- [EXCERPTED PASSAGE]

The Sports Putz’ ‘Grantland’ : Tireless Champion Of Cultural Mediocrity Is Once Again, A (Deserving) Punching Bag

Posted in Blogged Down, Sports Journalism, The Marketplace at 8:18 pm by

The potential that Bill Simmons’ hotly anticipated Grantland might “create a market for (paid) long-form sportswriting” was one of the nicer things CSTB’s David Roth had to say about the site’s soft launch last month. Mobutu Sese Seko of Mr. Destructo was far less charitable, saying of Grantland, “Allegedly it’s a serious cultural website maintained by a man whose cultural mind looks like one of those spooky MRIs of “ecstasy brains,” with all the black dead spots, and a bit where someone burned “SWEEP THE LEG” into it with a laser scalpel. Its celebrity contributors list reads like a Who’s Who of people whose only metric for understanding the human experience is the singular preciousness of themselves or the nauseating insipidity of corporate-retreat science.” Of course, such an evisceration appeared before Grantland’s proper debut. Now that the fateful day has arrived, however, Tim Marchman largely echoes Mobutu’s sentiments.

The ‘all-star lineup’ of Dave Eggers, Malcolm Gladwell and Chuck Klosterman is even sillier than it seems, because this is less an array of high end writers than the idea someone who doesn’t read might have of an array of high end writers. I’m not the first to make the point, but these three represent three faces of Thomas Friedman, amnesia and illiteracy represented as fake childishness, fake rigor and fake irony. Hell, if you’ve got the cash, land James Ellroy, Bill James, Michael Lewis and David Samuels, which would further produce the amusing spectacle of Bill Simmons editing them.

Simmons’ inaugural effort is remarkably… Simmonish, with him going on at length about what a great friend of Z-grade celebrity Jimmy Kimmell he is, throwing out a couple of gratuitous cuss words just to show how edgy the site is (while commenting on how silly it is to do this), and going on for 500 words about fucking Coldplay. This leads me to think, first, that I really have to get out of the sportswriting racket, because making your way to the top apparently involves nothing more glamorous than chilling with Jimmy Kimmell and getting to hear Coldplay rehearse, and second, that if he ever gets into writing about food Simmons is probably going to talk about the glories of Velveeta-Miracle Whip-Wonder Bread-iceberg lettuce sandwiches with cool glasses of Michelob Lite served alongside.

- [RECORDS]
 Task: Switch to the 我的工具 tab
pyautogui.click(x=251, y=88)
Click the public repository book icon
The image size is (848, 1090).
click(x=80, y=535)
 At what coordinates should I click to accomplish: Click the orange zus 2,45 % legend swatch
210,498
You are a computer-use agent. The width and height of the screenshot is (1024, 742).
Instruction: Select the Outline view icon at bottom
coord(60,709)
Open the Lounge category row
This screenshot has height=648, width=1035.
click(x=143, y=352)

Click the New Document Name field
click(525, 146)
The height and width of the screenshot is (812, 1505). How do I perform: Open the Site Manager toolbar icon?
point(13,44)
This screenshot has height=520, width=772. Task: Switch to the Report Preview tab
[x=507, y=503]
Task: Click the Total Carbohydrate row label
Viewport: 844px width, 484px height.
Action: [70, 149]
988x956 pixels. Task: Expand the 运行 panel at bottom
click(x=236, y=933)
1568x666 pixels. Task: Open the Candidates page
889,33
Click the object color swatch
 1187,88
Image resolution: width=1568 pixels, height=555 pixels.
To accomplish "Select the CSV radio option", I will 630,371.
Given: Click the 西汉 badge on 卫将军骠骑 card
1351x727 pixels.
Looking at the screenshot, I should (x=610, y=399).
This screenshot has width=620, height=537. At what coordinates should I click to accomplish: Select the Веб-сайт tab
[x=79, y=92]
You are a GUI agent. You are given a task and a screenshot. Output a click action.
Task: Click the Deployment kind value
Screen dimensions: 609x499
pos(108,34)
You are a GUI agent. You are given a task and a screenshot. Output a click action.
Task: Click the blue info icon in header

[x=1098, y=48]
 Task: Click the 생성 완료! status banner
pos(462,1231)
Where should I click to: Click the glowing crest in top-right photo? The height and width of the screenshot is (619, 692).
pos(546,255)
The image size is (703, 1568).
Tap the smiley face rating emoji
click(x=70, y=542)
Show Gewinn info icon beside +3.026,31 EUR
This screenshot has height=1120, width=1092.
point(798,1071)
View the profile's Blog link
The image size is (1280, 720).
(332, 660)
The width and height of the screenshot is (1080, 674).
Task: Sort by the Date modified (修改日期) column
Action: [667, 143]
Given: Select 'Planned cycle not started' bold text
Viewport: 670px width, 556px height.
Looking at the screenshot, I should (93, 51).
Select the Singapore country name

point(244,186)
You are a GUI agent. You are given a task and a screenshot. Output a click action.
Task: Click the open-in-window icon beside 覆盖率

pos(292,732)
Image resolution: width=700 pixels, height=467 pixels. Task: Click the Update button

- [ACTIONS TO TAKE]
(A) In the post about Grantland, which three writers make up the site's "all-star lineup"?
(B) Summarize the post about Grantland in two sentences.
(C) Repeat the part of the Grantland post that opens with the words containing "The ‘all-star lineup’" and closes with "Simmons editing them.".

- [ANSWERS TO THE EXERCISE]
(A) Dave Eggers, Malcolm Gladwell and Chuck Klosterman.

(B) Before Bill Simmons' Grantland fully launched, David Roth saw some promise in it, while Mobutu Sese Seko of Mr. Destructo ridiculed it as a serious cultural site run by a man with a shallow cultural mind. After the debut, Tim Marchman echoed that view, mocking the lineup of Eggers, Gladwell and Klosterman and calling Simmons' first piece "Simmonish" for its talk about his friendship with Jimmy Kimmell and about Coldplay.

(C)
The ‘all-star lineup’ of Dave Eggers, Malcolm Gladwell and Chuck Klosterman is even sillier than it seems, because this is less an array of high end writers than the idea someone who doesn’t read might have of an array of high end writers. I’m not the first to make the point, but these three represent three faces of Thomas Friedman, amnesia and illiteracy represented as fake childishness, fake rigor and fake irony. Hell, if you’ve got the cash, land James Ellroy, Bill James, Michael Lewis and David Samuels, which would further produce the amusing spectacle of Bill Simmons editing them.